Work instructions.
The answer must consist solely of the lines from the line with "Image resolution: width=548" to the final line of the data below, reproduced exactly, pictures omitted.

Supplied data.
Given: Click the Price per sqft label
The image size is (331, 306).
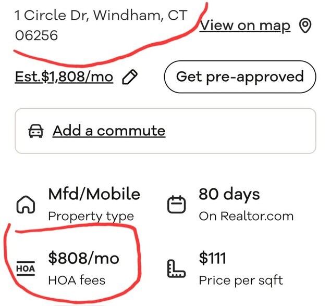Looking at the screenshot, I should (241, 280).
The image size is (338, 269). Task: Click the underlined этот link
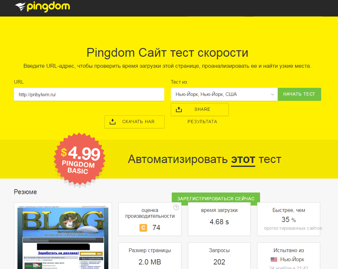click(243, 160)
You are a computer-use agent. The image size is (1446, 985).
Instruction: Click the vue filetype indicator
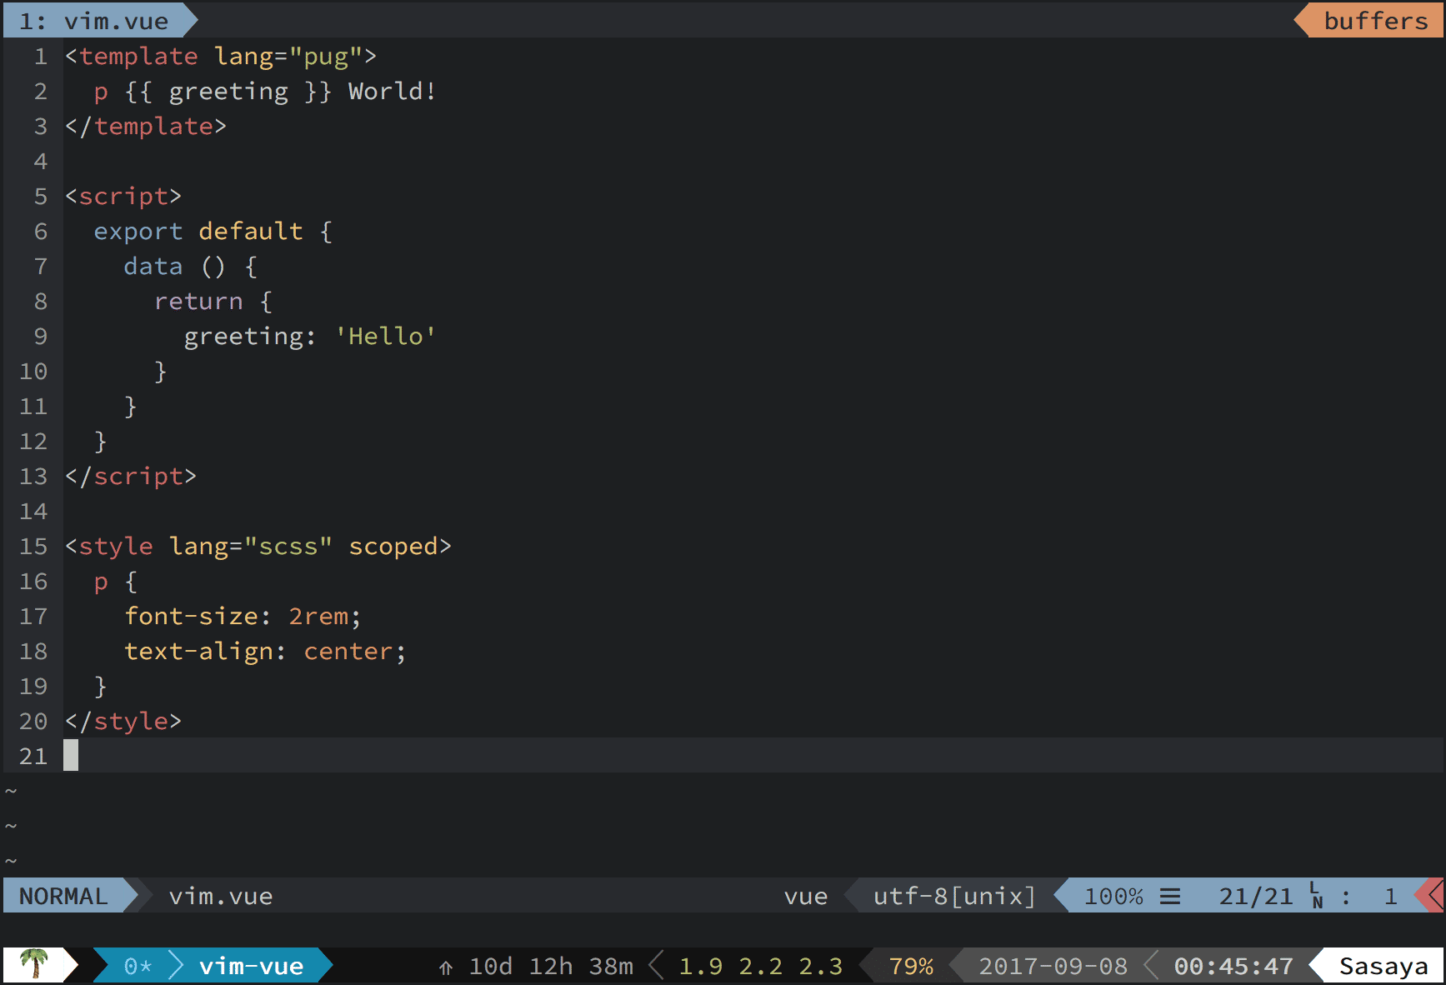805,896
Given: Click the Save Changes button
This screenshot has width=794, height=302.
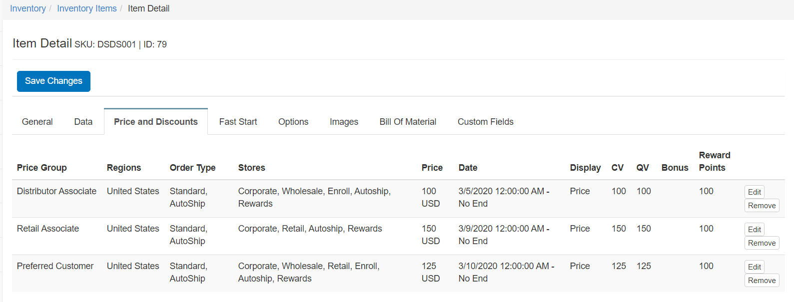Looking at the screenshot, I should (53, 81).
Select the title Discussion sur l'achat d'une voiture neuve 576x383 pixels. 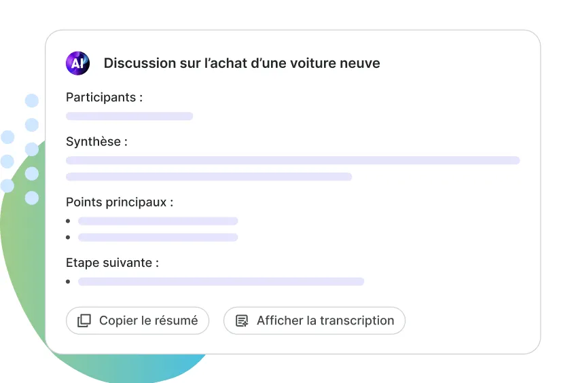[x=242, y=63]
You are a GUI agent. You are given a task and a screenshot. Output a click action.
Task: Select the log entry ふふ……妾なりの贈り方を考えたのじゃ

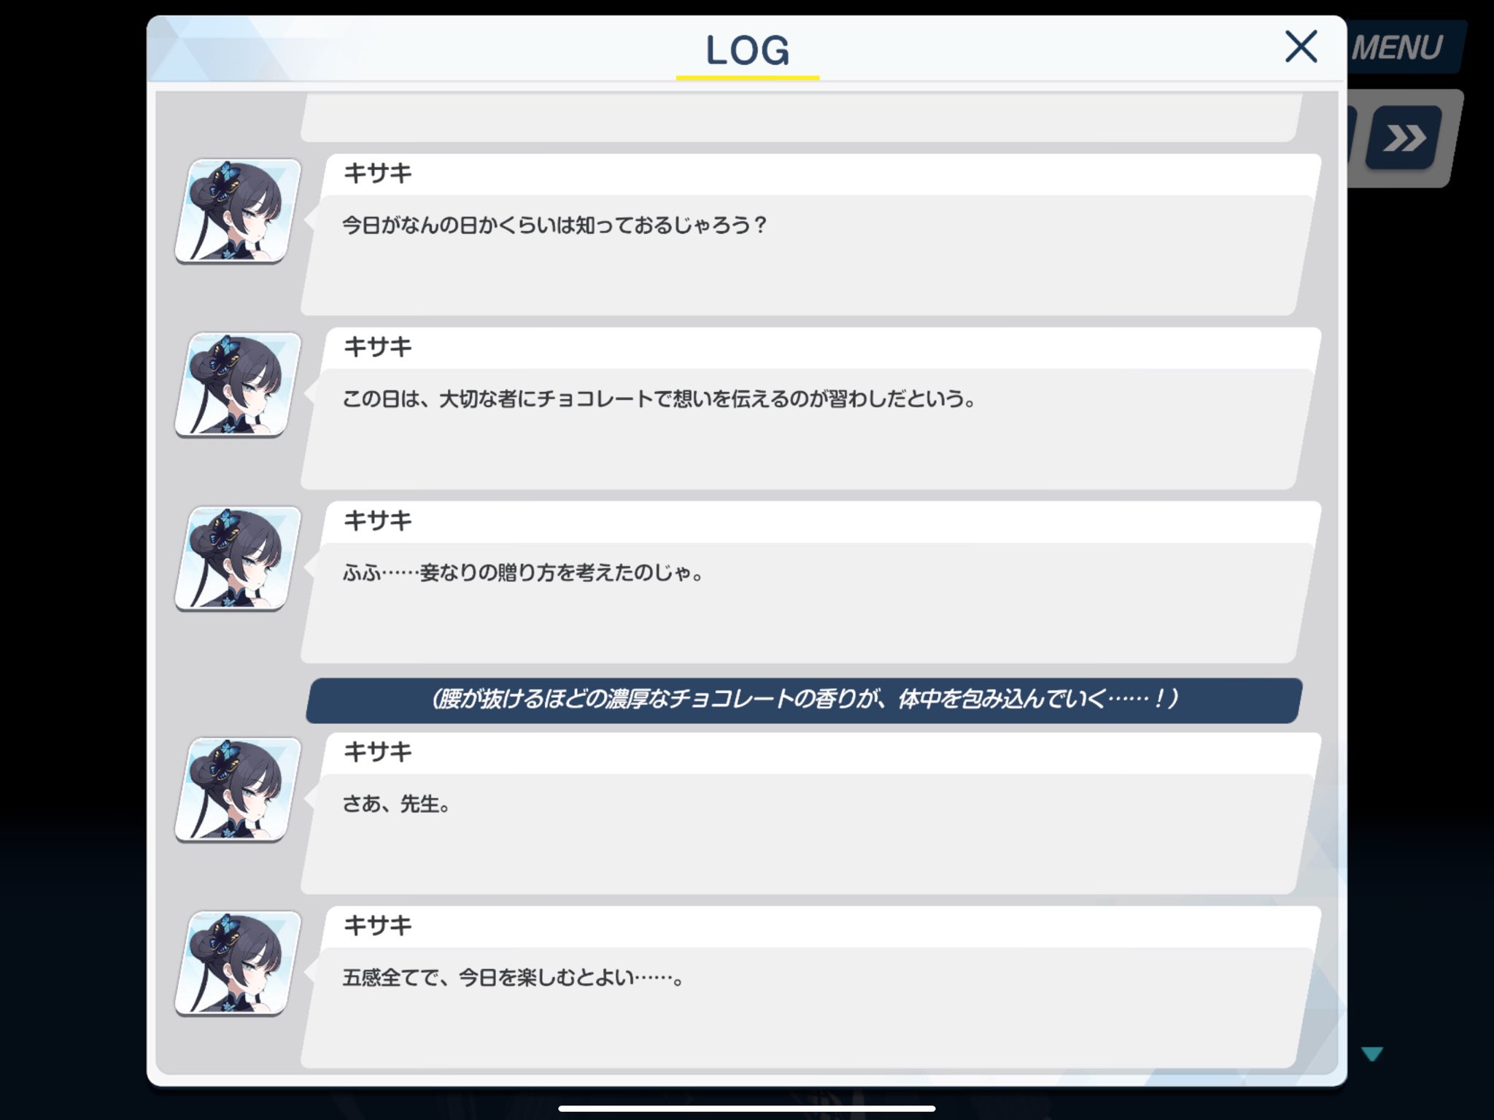tap(810, 582)
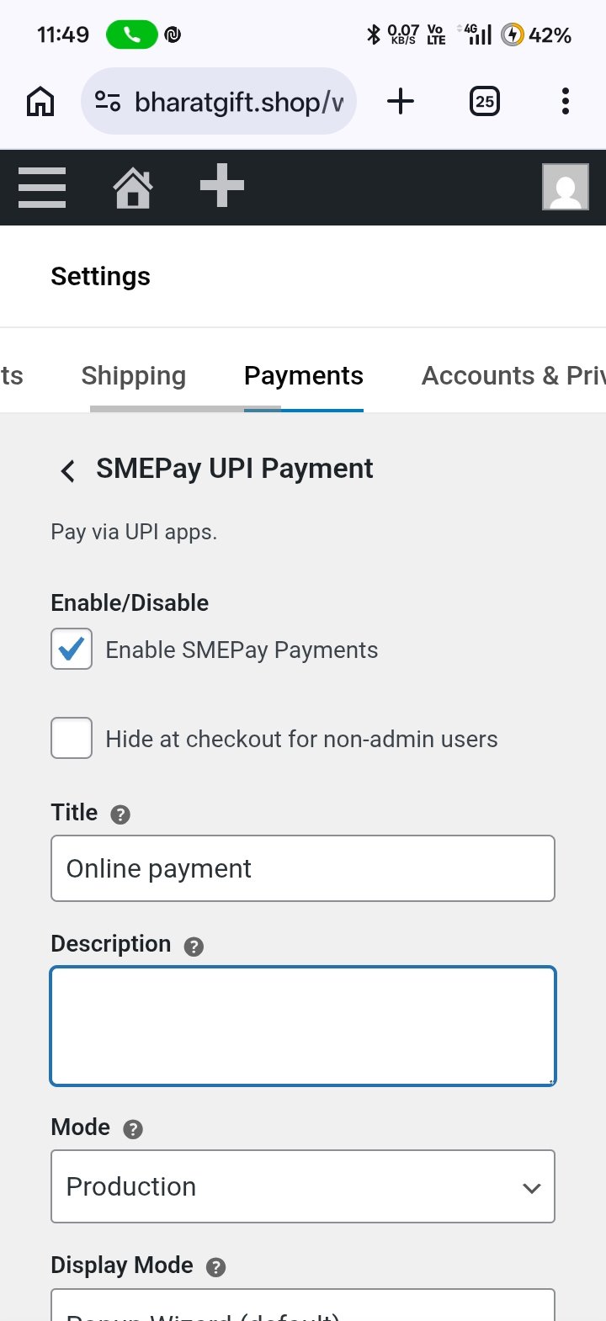606x1321 pixels.
Task: Show help tooltip for Mode setting
Action: pyautogui.click(x=133, y=1129)
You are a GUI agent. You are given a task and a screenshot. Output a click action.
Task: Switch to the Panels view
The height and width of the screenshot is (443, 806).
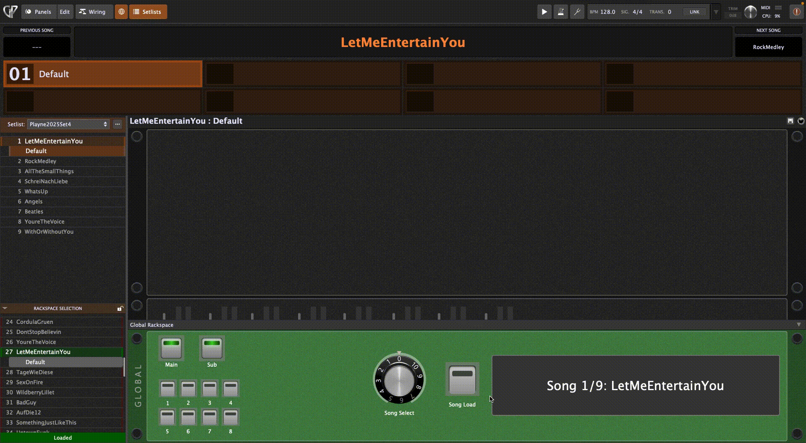38,12
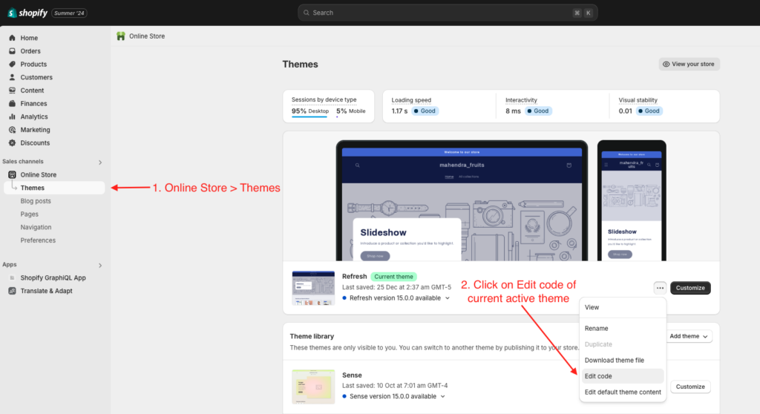Expand the Sales channels section chevron

[100, 162]
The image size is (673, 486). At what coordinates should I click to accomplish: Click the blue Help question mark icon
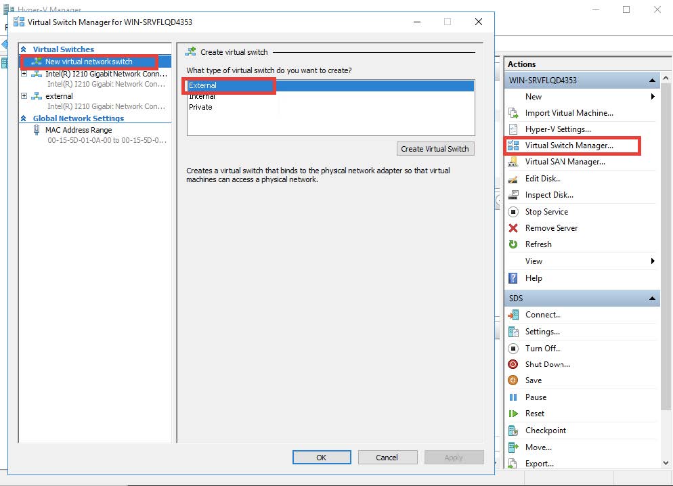pyautogui.click(x=513, y=278)
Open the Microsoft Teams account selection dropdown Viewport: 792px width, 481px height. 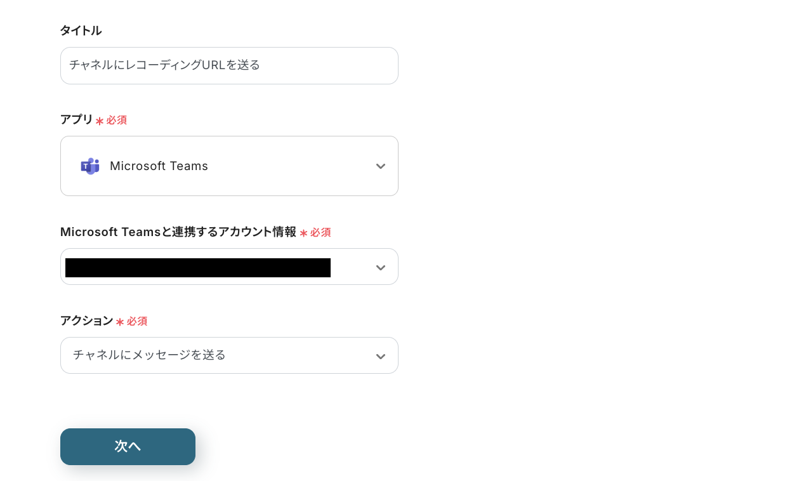pos(229,267)
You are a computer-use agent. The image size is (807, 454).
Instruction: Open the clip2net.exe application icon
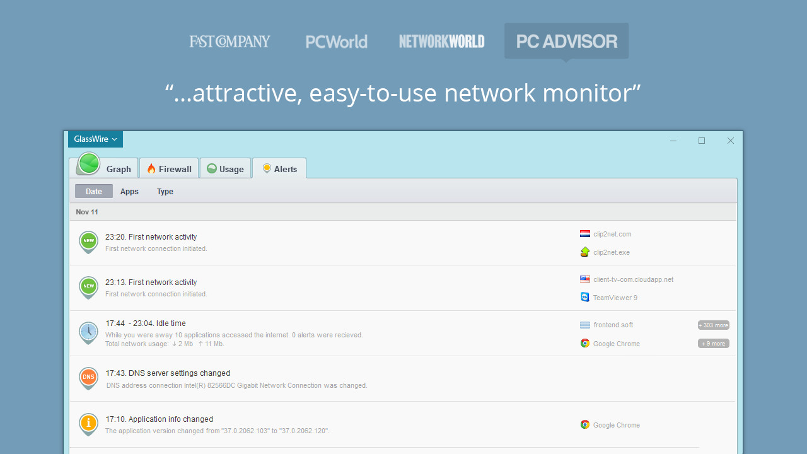coord(584,252)
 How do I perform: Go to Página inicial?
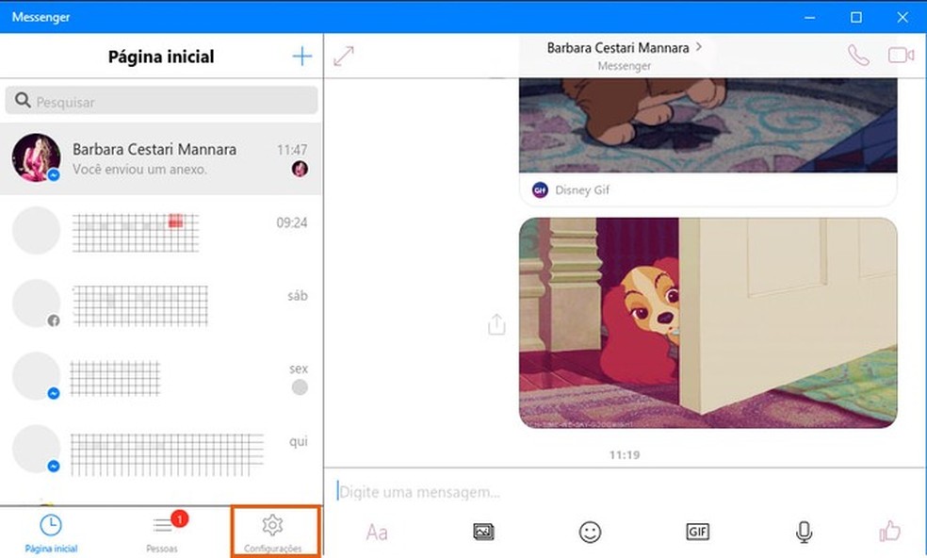[50, 531]
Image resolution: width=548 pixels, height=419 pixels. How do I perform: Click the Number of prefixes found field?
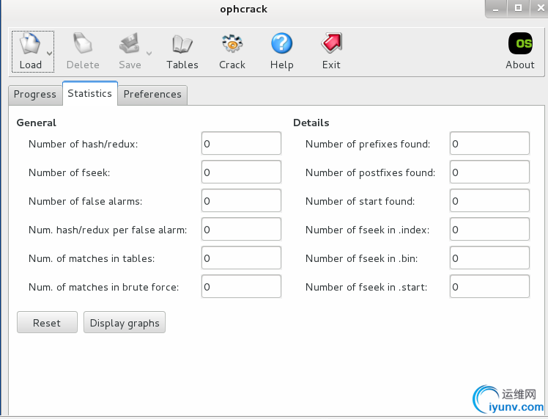pyautogui.click(x=489, y=144)
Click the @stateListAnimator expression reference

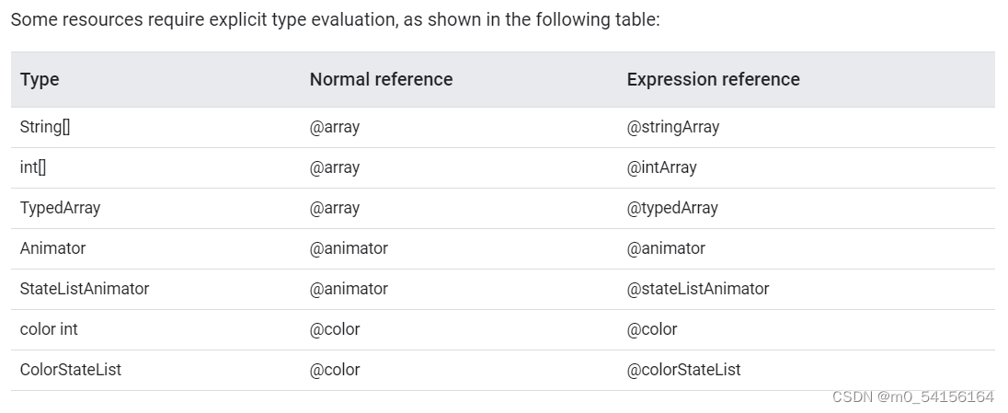[697, 289]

Solved exercise.
Image resolution: width=548 pixels, height=419 pixels. How do I perform: Click the Number of prefixes found field?
pyautogui.click(x=489, y=144)
Click the @stateListAnimator expression reference

[697, 289]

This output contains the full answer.